Dataset:
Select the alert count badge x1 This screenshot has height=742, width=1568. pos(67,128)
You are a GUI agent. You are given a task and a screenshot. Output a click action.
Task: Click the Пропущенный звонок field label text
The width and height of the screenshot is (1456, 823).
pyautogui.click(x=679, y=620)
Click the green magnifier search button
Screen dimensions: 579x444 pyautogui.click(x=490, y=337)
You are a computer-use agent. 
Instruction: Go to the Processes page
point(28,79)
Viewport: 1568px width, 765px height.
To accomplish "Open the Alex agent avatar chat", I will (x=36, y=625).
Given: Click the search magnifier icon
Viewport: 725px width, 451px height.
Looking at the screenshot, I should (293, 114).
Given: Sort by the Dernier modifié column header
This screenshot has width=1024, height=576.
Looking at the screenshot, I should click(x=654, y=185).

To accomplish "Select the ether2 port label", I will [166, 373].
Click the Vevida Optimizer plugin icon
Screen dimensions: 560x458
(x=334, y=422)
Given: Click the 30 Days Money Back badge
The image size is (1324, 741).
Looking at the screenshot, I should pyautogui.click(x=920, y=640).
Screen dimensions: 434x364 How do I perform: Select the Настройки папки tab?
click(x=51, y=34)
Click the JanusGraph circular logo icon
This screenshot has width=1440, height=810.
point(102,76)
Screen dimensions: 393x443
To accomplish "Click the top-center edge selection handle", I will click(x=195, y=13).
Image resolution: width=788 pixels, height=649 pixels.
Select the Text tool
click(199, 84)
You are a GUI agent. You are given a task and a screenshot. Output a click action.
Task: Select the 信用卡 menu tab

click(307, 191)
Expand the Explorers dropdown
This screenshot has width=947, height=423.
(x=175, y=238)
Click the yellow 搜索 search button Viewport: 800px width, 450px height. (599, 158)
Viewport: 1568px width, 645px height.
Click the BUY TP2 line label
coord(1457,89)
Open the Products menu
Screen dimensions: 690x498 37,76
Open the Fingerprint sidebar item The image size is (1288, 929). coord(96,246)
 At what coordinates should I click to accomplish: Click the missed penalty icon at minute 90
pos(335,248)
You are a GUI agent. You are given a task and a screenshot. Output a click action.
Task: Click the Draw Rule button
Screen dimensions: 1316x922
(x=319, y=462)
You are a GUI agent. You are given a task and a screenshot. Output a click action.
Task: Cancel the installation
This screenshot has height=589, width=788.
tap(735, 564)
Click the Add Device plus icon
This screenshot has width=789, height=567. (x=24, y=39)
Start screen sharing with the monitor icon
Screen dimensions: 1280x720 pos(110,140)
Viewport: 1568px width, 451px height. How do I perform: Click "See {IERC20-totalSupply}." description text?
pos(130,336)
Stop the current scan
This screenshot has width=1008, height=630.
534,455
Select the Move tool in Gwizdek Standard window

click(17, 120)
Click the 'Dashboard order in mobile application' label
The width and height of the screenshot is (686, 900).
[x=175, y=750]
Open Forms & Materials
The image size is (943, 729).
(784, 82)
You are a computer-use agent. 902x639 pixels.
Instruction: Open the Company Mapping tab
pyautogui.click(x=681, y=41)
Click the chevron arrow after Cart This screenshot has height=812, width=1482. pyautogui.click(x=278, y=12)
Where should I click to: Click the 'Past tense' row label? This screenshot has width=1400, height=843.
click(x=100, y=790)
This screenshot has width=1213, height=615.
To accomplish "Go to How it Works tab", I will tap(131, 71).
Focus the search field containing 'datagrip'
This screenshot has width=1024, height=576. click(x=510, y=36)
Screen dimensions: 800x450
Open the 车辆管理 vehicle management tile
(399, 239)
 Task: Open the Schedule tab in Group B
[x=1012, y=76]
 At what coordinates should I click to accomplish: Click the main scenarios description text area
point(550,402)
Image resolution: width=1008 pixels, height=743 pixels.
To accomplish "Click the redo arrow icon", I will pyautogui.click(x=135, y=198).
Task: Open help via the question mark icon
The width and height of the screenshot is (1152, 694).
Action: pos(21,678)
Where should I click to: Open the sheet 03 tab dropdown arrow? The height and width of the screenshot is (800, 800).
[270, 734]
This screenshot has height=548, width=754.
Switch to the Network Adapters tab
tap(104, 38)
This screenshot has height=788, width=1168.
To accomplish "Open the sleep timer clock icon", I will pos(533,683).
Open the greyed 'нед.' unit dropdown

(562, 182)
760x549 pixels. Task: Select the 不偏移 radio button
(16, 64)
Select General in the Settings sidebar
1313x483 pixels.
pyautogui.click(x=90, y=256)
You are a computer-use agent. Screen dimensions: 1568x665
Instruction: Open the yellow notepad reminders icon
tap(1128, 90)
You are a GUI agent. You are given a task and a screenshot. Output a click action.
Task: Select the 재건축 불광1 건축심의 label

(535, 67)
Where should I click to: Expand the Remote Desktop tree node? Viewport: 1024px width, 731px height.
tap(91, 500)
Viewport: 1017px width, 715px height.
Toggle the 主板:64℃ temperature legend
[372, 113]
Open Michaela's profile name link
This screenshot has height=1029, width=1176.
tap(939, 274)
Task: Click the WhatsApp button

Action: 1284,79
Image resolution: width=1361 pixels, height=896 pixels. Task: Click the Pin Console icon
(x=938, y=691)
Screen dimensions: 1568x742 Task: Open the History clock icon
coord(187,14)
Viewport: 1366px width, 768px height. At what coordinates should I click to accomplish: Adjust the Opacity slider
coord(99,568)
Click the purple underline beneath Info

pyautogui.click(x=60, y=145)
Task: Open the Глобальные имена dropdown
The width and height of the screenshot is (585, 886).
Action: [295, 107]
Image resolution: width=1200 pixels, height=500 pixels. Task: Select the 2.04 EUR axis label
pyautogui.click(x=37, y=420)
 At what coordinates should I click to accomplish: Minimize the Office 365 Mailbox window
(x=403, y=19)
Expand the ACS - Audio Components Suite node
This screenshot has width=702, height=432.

Exercise aim: Word for word, quote the lines from the line containing "Task: Select the 재건축 불광1 건축심의 label" through the end of the material, both included, and nothing else.

Output:
Task: Select the 재건축 불광1 건축심의 label

(535, 67)
Where should I click to: Expand the Remote Desktop tree node? Viewport: 1024px width, 731px height.
tap(91, 500)
Viewport: 1017px width, 715px height.
Toggle the 主板:64℃ temperature legend
[372, 113]
Open Michaela's profile name link
This screenshot has height=1029, width=1176.
tap(939, 274)
Task: Click the WhatsApp button

Action: 1284,79
Image resolution: width=1361 pixels, height=896 pixels. Task: Click the Pin Console icon
(x=938, y=691)
Screen dimensions: 1568x742 Task: Open the History clock icon
coord(187,14)
Viewport: 1366px width, 768px height. At what coordinates should I click to accomplish: Adjust the Opacity slider
coord(99,568)
Click the purple underline beneath Info

pyautogui.click(x=60, y=145)
Task: Open the Глобальные имена dropdown
The width and height of the screenshot is (585, 886).
Action: [295, 107]
Image resolution: width=1200 pixels, height=500 pixels. Task: Select the 2.04 EUR axis label
pyautogui.click(x=37, y=420)
 At what coordinates should I click to accomplish: Minimize the Office 365 Mailbox window
(x=403, y=19)
Expand the ACS - Audio Components Suite node
This screenshot has width=702, height=432.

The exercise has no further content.